== Material provided ==
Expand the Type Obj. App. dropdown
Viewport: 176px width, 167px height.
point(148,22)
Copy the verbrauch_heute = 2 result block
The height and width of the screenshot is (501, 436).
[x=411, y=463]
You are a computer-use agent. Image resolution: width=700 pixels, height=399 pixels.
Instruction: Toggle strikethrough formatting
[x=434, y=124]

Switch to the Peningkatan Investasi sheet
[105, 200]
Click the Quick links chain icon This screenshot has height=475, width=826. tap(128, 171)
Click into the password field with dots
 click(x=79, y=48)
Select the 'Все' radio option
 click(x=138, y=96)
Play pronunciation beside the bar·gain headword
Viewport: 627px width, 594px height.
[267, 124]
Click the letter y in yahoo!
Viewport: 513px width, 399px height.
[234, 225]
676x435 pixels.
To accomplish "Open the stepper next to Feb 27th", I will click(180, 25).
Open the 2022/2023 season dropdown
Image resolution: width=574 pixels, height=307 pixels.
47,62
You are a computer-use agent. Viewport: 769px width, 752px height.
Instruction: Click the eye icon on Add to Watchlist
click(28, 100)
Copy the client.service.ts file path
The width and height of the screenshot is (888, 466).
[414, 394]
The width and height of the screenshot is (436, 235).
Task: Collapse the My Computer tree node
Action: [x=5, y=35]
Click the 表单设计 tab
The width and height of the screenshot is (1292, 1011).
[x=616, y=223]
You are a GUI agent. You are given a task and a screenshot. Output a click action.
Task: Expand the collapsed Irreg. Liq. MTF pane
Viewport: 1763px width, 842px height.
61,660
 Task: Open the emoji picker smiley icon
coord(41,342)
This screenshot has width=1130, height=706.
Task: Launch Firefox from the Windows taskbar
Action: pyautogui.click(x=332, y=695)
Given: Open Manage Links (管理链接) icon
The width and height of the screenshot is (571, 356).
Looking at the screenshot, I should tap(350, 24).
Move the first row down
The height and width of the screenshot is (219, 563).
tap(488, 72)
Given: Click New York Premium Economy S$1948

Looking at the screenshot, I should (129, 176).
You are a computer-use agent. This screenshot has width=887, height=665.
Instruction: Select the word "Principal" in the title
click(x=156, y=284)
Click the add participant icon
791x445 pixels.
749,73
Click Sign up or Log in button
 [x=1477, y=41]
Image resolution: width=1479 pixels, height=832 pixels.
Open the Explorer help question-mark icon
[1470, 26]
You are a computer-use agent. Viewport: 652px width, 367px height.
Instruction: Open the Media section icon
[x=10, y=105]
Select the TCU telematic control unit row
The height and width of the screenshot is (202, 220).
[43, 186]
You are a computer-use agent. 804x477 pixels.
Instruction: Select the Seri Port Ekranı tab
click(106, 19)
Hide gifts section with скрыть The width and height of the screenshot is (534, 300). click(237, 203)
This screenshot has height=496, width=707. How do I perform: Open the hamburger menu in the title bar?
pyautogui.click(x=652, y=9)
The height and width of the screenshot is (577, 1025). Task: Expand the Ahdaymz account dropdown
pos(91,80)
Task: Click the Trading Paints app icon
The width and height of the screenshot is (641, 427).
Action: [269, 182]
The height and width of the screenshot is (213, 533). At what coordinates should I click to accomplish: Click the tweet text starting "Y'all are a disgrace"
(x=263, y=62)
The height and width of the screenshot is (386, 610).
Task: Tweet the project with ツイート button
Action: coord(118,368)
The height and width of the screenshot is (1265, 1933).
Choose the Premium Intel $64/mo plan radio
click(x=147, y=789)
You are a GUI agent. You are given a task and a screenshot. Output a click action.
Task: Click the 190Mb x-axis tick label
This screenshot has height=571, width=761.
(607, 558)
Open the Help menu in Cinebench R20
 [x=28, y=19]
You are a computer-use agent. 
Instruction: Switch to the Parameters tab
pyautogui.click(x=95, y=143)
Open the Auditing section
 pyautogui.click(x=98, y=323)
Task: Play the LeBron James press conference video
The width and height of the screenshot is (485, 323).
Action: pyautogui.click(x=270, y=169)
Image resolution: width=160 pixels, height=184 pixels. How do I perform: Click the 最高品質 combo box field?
===
* What this task involves *
Gather every line from the items above that contains the string "should" and copy each one out.

* Answer to the task *
Looking at the screenshot, I should tap(350, 24).
Looking at the screenshot, I should (129, 176).
The height and width of the screenshot is (213, 533). At what coordinates should I click to accomplish: Click the tweet text starting "Y'all are a disgrace"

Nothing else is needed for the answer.